Namun, tak hanya warga Ibu Kota yang rindu masakan ”kampung”. Ini pula yang melatari Indriati (52) menyempatkan diri ke kantor JNE Agen Veteran, Kota Padang, Sumatera Barat. Ia mengirimkan paket ke kakak sulungnya di Bali. Paket berbobot 5 kilogram berisi penganan khas, seperti kue arai pinang, keripik sanjai, dan kue bawang.
Selain ditunjukkan dengan hubungan erat kekeluargaan, ikatan emosi itu terlihat dari kesukaan kita terhadap makanan dari daerah asal.

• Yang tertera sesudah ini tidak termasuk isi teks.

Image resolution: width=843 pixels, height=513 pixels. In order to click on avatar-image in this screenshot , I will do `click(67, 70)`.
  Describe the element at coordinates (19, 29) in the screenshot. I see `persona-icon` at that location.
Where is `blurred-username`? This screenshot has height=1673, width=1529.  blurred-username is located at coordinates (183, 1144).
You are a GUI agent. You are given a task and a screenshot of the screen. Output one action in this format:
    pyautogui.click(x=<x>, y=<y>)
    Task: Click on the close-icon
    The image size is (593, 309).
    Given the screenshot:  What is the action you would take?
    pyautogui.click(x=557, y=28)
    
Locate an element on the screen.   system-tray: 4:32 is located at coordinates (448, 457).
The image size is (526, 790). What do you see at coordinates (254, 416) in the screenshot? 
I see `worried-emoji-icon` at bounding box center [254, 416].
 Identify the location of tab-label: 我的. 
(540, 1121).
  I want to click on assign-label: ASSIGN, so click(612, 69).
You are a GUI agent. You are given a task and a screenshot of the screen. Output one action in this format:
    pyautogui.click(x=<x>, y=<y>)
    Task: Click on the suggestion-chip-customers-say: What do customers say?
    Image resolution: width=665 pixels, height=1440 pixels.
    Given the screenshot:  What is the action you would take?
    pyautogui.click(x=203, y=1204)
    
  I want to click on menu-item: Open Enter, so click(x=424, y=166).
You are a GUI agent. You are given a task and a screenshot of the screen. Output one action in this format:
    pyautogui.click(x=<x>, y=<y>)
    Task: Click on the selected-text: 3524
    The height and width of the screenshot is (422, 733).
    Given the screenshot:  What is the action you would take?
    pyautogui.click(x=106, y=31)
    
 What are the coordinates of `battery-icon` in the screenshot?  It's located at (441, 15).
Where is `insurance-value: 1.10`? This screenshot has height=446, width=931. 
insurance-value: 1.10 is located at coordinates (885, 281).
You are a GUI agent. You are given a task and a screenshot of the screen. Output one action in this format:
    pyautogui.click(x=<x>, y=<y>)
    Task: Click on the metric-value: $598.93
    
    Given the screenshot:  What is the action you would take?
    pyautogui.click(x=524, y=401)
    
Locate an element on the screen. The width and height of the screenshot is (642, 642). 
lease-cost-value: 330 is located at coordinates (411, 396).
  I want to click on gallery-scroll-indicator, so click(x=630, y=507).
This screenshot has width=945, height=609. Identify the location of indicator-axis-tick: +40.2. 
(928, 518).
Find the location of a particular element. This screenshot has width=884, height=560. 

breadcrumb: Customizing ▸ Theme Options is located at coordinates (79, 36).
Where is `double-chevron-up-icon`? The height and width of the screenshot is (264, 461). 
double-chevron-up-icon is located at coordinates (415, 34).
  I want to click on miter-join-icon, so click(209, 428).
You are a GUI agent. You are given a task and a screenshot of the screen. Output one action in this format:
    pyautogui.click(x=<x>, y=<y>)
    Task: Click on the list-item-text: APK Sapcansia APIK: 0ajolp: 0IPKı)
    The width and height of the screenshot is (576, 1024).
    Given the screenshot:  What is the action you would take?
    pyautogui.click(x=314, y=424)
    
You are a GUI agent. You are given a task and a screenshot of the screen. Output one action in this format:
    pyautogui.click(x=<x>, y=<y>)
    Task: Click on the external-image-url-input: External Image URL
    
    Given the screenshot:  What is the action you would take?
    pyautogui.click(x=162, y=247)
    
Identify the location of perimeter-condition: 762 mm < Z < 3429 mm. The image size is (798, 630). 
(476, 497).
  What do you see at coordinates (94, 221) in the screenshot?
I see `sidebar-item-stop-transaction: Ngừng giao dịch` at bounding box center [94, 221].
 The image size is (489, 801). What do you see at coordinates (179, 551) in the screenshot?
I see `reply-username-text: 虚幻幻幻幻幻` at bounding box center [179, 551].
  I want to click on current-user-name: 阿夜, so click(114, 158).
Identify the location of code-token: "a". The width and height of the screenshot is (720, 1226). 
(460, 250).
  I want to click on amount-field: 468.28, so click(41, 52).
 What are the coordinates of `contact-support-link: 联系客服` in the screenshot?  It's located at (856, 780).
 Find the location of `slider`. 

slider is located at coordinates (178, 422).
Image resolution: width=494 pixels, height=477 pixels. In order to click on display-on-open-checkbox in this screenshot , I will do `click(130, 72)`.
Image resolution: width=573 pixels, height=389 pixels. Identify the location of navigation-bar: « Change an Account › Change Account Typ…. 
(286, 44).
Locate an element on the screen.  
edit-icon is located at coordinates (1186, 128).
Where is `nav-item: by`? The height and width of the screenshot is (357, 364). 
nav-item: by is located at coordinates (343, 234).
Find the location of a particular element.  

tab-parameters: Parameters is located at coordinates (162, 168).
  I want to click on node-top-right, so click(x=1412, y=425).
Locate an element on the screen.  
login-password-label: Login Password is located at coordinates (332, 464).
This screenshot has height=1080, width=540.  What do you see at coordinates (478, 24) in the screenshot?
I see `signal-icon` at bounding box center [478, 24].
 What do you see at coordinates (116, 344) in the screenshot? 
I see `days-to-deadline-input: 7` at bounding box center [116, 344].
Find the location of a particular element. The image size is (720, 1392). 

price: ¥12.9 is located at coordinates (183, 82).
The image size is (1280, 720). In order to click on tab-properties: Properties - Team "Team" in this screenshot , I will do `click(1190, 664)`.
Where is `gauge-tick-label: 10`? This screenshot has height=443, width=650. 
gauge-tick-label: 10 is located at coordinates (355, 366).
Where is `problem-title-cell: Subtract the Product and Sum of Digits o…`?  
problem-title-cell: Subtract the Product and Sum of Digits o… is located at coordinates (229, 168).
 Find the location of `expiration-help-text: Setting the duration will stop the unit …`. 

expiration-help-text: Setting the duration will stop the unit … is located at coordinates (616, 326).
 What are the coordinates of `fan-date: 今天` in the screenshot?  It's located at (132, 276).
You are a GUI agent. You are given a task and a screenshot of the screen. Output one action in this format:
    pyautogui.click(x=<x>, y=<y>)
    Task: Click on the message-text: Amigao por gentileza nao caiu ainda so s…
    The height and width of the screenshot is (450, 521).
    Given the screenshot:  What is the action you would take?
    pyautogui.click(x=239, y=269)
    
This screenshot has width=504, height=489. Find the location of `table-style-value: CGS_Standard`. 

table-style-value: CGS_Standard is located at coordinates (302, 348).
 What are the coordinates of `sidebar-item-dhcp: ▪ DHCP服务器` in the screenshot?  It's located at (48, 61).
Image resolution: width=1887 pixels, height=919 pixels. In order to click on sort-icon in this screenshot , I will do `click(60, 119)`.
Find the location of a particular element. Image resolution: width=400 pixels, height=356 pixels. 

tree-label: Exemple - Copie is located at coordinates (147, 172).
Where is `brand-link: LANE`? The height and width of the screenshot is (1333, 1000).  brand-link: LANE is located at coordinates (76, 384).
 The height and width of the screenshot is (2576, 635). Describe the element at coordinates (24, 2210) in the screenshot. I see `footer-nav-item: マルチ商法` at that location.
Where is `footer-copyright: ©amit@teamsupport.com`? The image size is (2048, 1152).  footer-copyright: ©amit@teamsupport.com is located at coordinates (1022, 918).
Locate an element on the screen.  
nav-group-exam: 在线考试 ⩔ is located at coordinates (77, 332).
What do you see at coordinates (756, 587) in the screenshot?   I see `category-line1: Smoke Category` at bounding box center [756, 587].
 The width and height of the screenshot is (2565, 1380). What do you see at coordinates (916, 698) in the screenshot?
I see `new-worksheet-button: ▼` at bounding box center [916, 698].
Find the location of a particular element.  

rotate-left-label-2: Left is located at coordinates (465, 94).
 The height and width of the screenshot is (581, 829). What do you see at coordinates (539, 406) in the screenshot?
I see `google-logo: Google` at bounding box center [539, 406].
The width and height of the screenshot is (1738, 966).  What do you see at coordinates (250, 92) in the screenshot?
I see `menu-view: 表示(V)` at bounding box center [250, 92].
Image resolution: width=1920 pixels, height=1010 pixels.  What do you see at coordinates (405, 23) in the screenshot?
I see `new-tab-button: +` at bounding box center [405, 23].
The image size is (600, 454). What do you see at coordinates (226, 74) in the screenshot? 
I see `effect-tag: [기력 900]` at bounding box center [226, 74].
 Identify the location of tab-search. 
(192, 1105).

Kue tersebut sebagian dibelinya di tempat oleh-oleh. Sebagian lagi, seperti kue arai pinang dan kue bawang, ia buat sendiri. ”Dengan dikirimi kue khas Minang, mudah-mudahan kerinduan terhadap kampung halaman sedikit terobati,” kata Indriati, Senin (10/5/2021) pagi.
Hal yang sama dilakukan pula oleh Eli (49), warga Kecamatan Koto Tangah, Padang. Eli mengirimkan 3 kilogram kue arai pinang buatannya untuk putri kembarnya yang kuliah di Politeknik Pos Indonesia, Bandung, Jawa Barat. ”Sudah dua tahun mereka tidak bisa pulang akibat larangan mudik,” katanya dengan mata berkaca-kaca.
Nadia Khairani Nazar (23), mahasiswa Universitas Sebelas Maret di Solo, Jawa Tengah, masih beruntung telah sampai ke rumah kakaknya di Bandung. Meski demikian, tahun ini pengalaman pertama Nadia merayakan Idul Fitri tanpa ibu dan ayahnya di Padang. Ibu dan tante Nadia di Padang pun mengiriminya rendang, rabuang pensi, kerupuk jangek (kulit), keripik talas, dan opak.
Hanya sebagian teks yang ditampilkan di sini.